In the 1780s, with the American Revolution a recent memory, Thomas Walter, an Englishman by birth, gained title to a large plantation in South Carolina. In addition to raising rice, he found time to prepare a tabulation of Carolina plants he found around him. Walter's Flora Caroliniana was the first flora written in America that used Linnaeus' classification system and binomial nomenclature. A large proportion of these plants were unknown to European botanists, and the names Walter gave them are used even today. Walter's botanical work has been appreciated, if incompletely known, among the successors of his science. But the man behind his work has remained a vague shadow, with few primary sources to document. Finally, this volume puts on record what can be said about Thomas Walter and his botanical achievements.

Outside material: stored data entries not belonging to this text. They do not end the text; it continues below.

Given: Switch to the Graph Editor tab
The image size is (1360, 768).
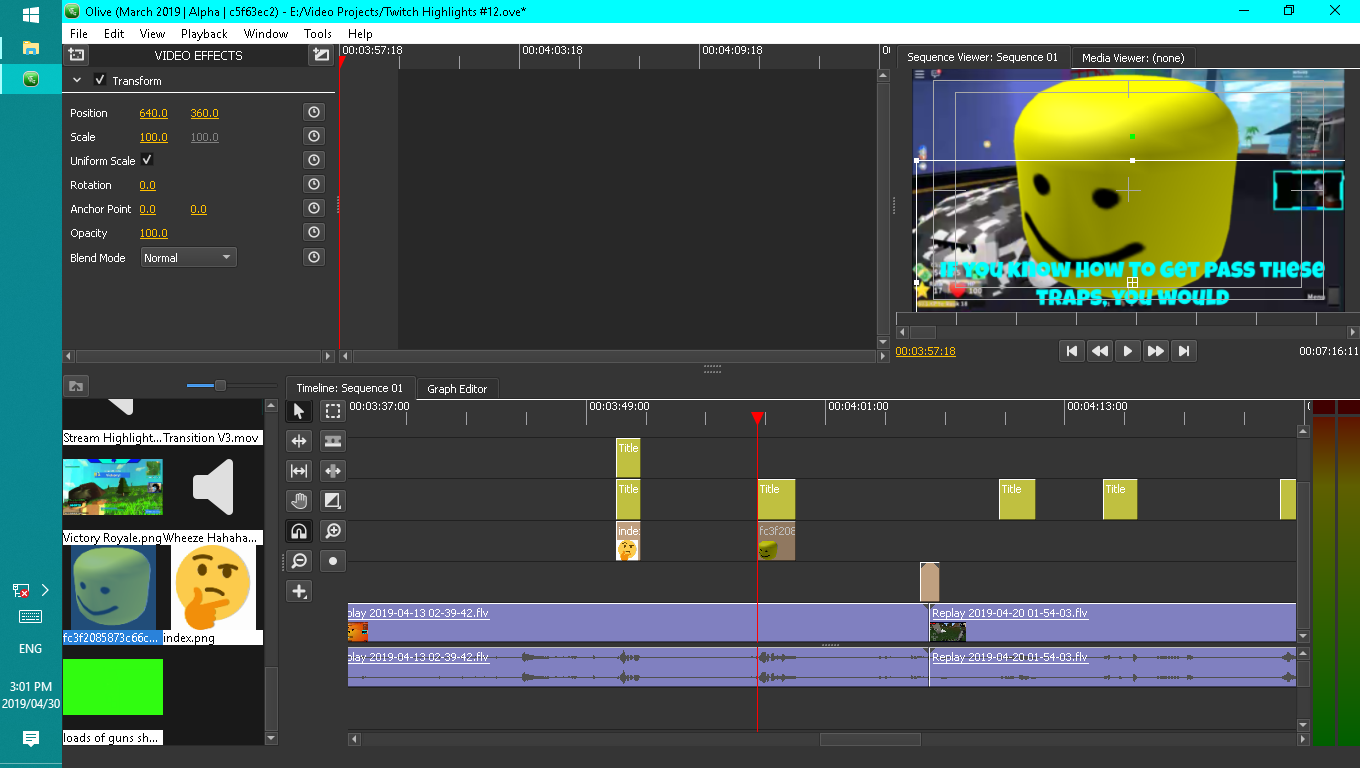Looking at the screenshot, I should [x=457, y=389].
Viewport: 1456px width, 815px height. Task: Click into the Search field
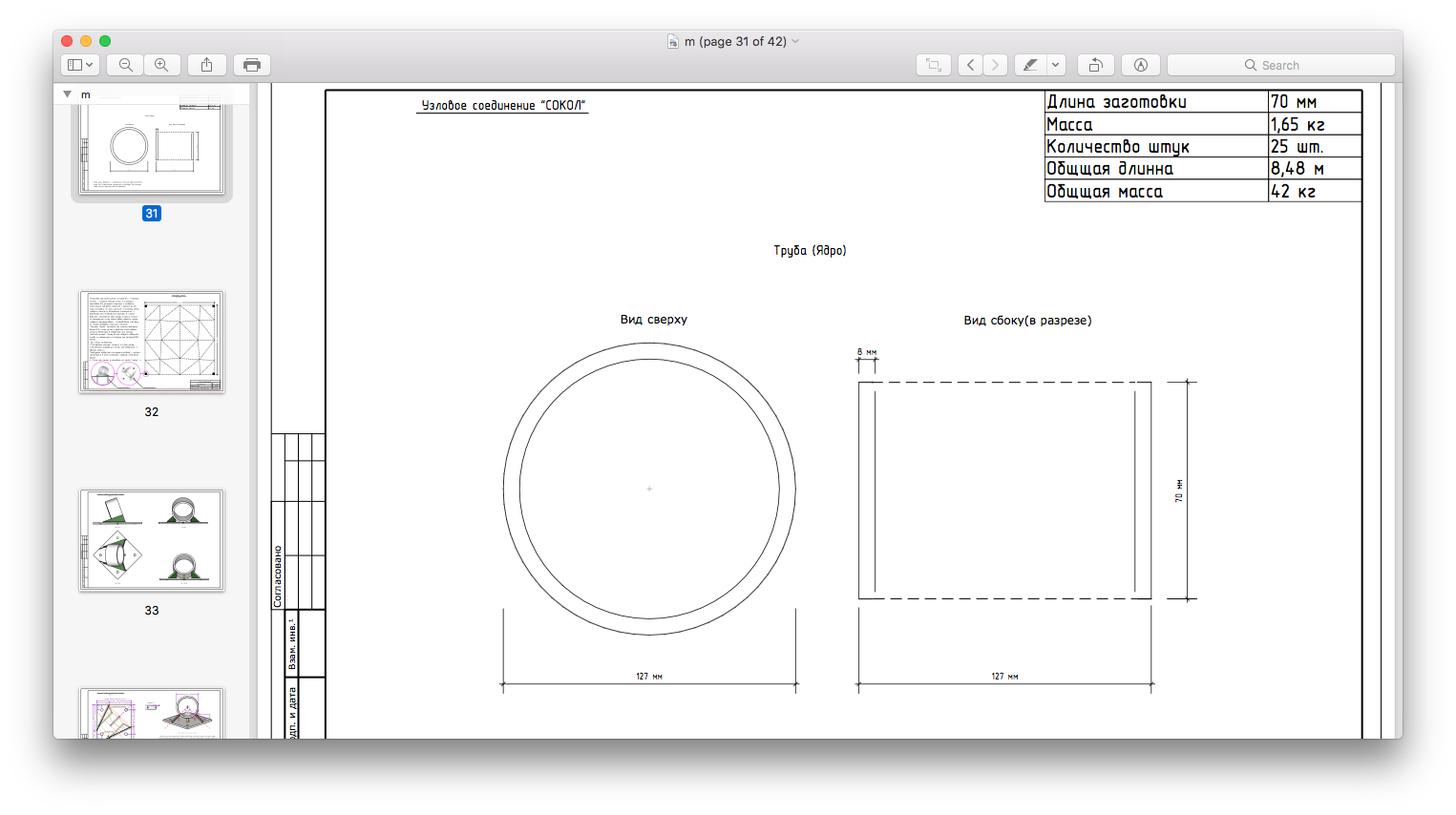1279,65
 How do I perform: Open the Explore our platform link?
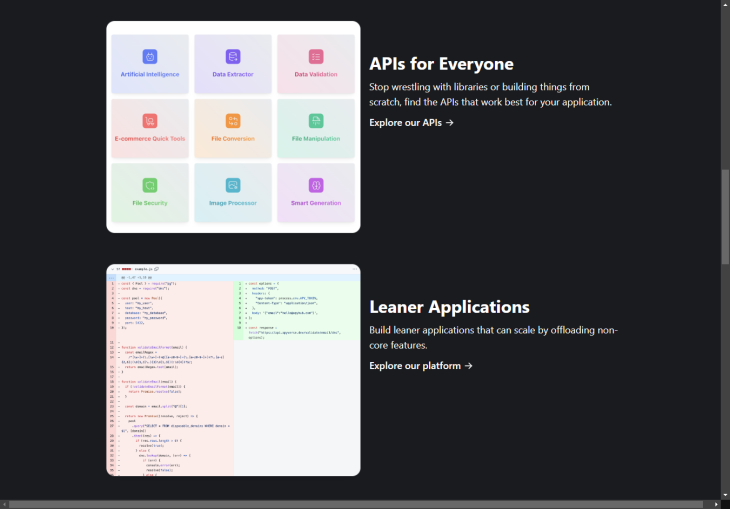tap(420, 366)
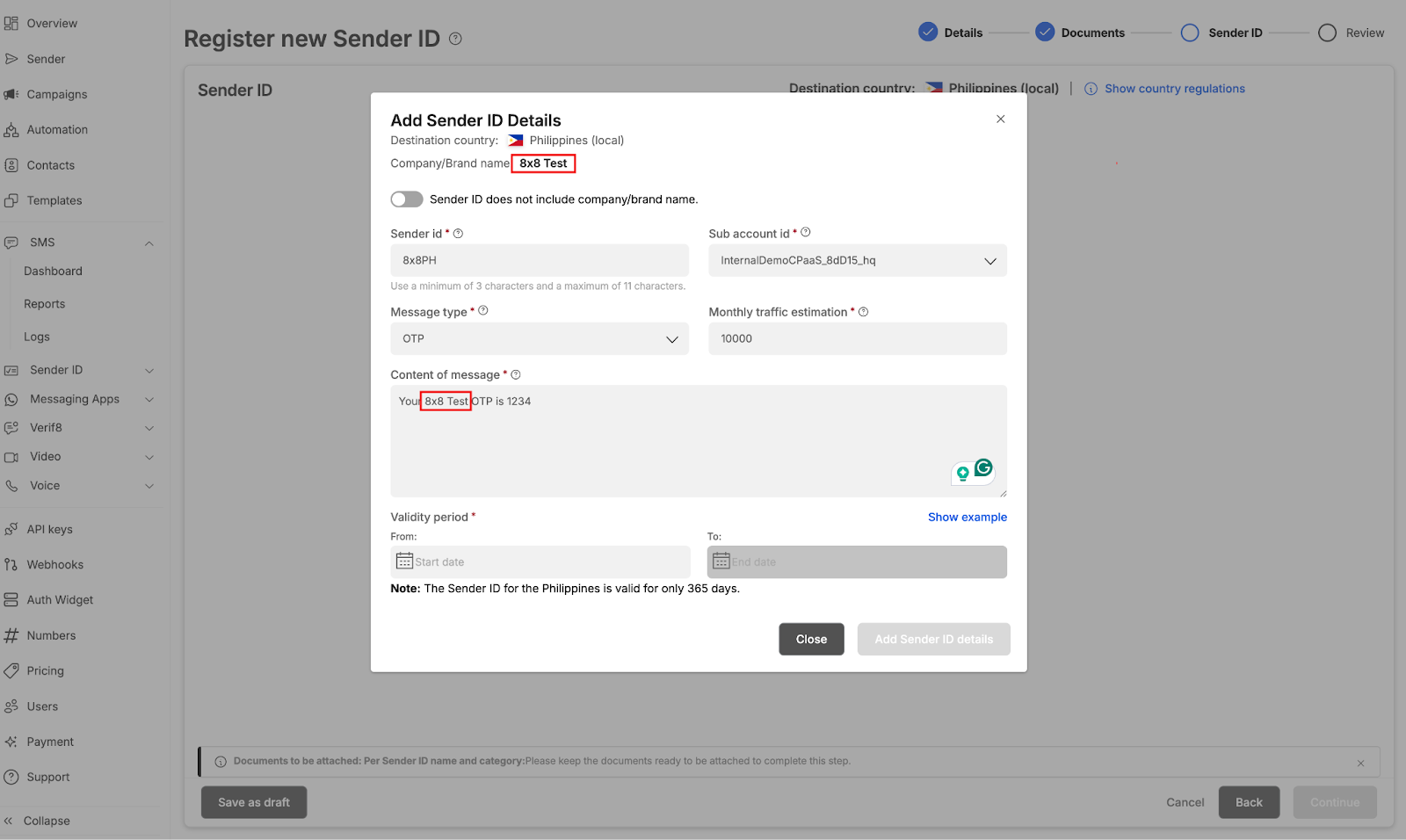
Task: Expand the Messaging Apps sidebar menu
Action: pos(149,400)
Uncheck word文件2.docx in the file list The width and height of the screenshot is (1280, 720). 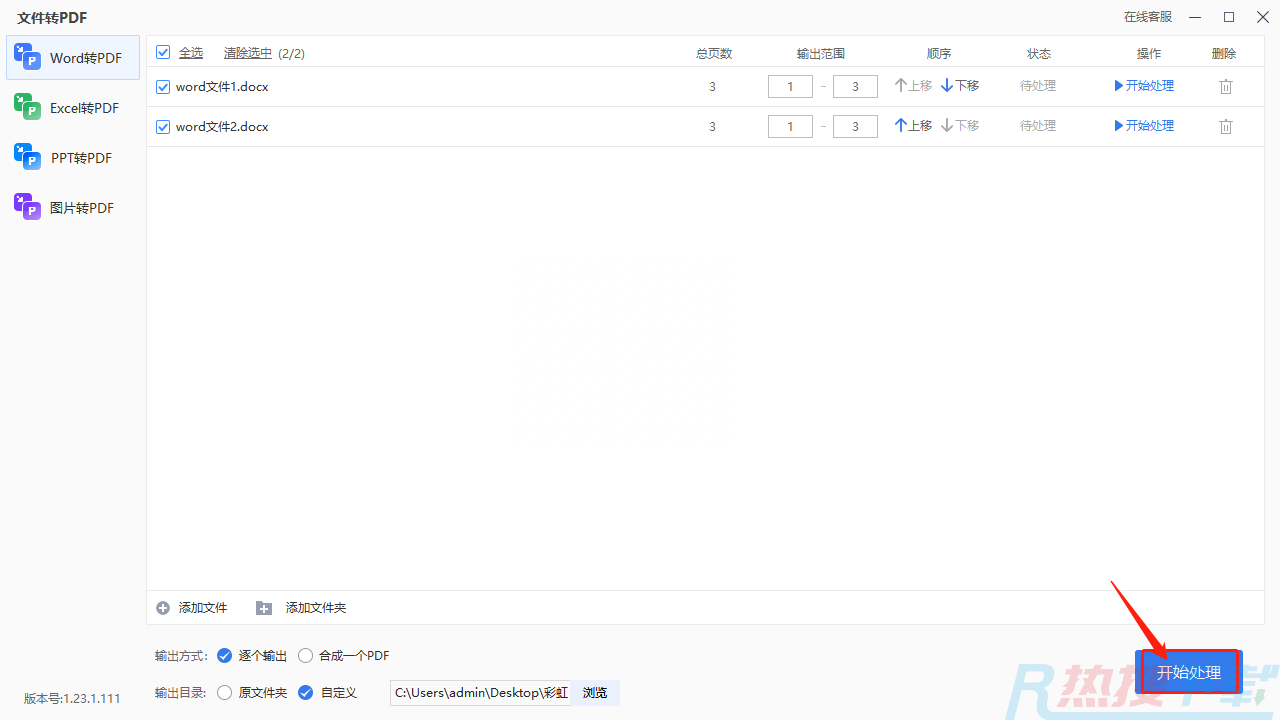[x=162, y=126]
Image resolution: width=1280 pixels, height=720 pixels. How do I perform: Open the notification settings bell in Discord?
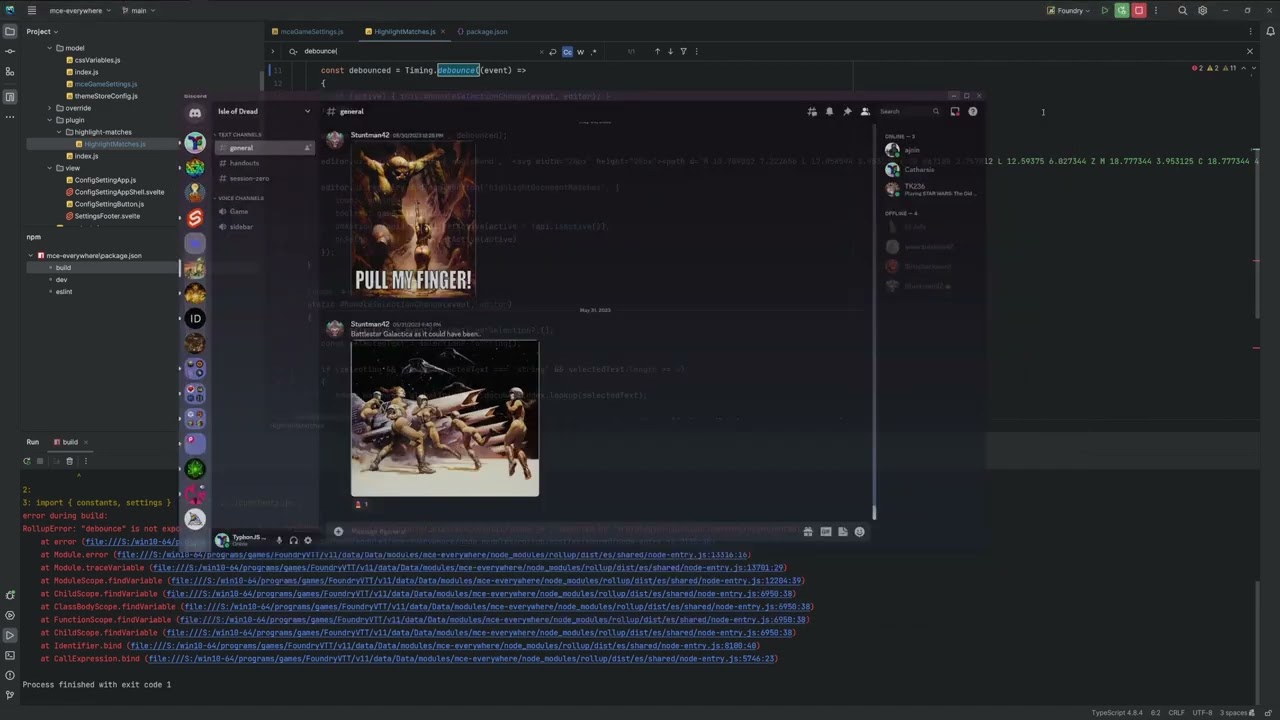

C.G. Pringle: Botanist, Traveler, and the "Flora of the Pacific Slope" (1881 - 1844)

by Kathryn Mauz

This volume is devoted to documenting the travels and discoveries Pringle made in the western United States and northwestern Mexico—the Pacific Slope—between 1881 and 1884. His itinerary is recorded by more than 2700 plant specimens, supplemented by contemporary accounts, correspondence among more than twenty of his friends and other scientists, as well as other primary sources. Illustrations are carefully chosen to represent the places, the plants, and this time period that was formative both for Pringle and for American botany; among them is a never before published series of photographs that Pringle took himself in 1884 in the deserts of Arizona and Sonora.